◆ **WHAT TO WORK ON**
Swap "location" for "position" in the records, starting at the line that contains "Find the location" and ending at the end of the records, and give those lines again with nothing else changed. Leave the pictures out of your answer.
** Opening DATA SHOWN block **
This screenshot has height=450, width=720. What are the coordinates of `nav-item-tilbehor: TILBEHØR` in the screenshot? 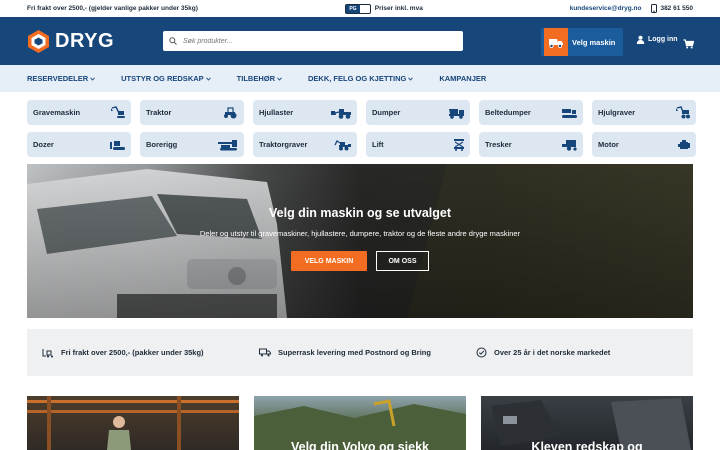 It's located at (260, 78).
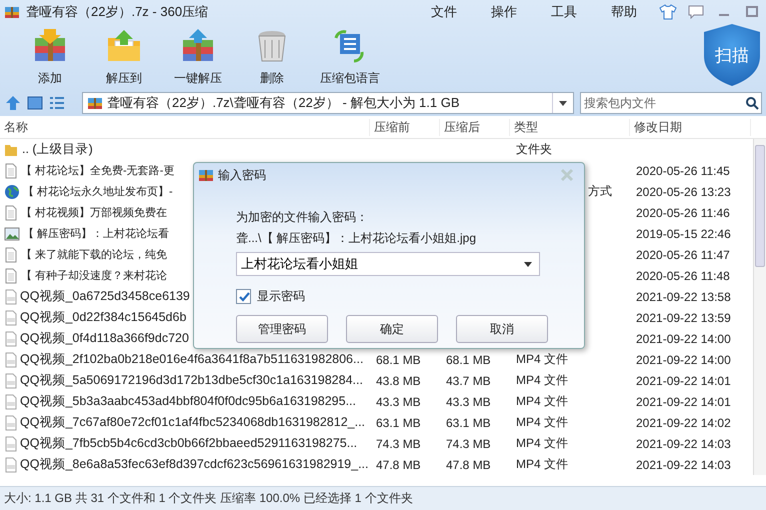 This screenshot has width=766, height=510. I want to click on path-combobox: 聋哑有容（22岁）.7z\聋哑有容（22岁） - 解包大小为 1.1 GB, so click(328, 103).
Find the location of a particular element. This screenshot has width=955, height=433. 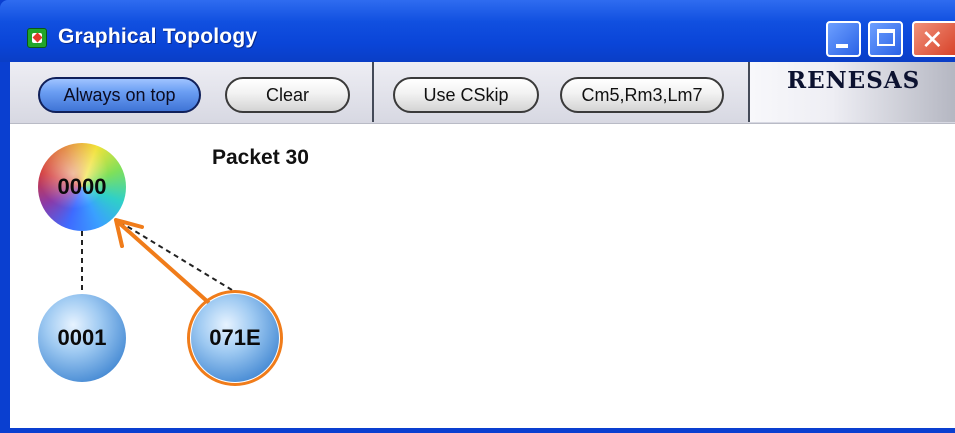

maximize-button is located at coordinates (886, 39).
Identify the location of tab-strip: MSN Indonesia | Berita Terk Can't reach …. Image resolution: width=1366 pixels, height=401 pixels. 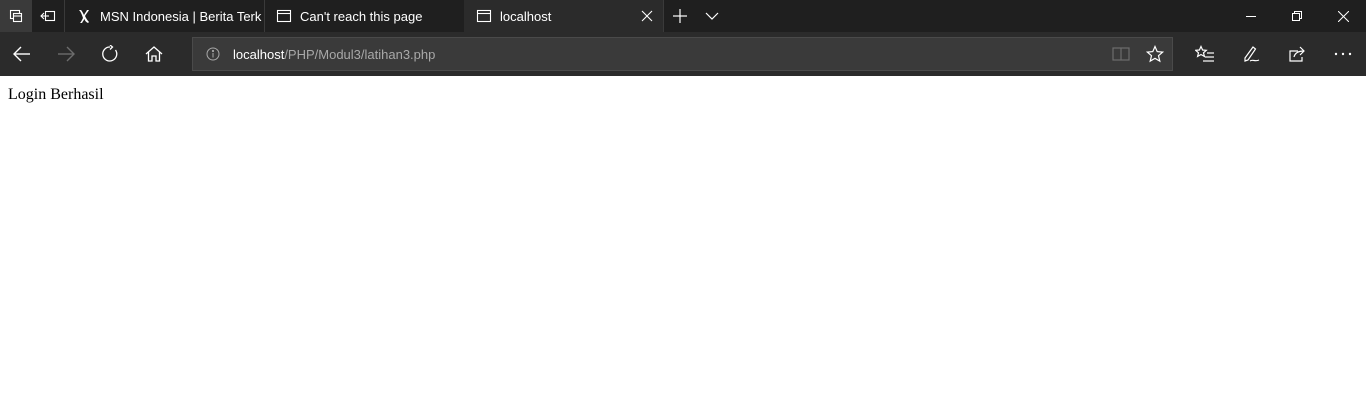
(683, 16).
** Closing DATA SHOWN block **
◆ **ANSWER SPACE**
Find the position of a particular element. This screenshot has width=955, height=433. 

maximize-button is located at coordinates (886, 39).
Identify the position of tab-strip: MSN Indonesia | Berita Terk Can't reach …. Image resolution: width=1366 pixels, height=401 pixels. 
(683, 16).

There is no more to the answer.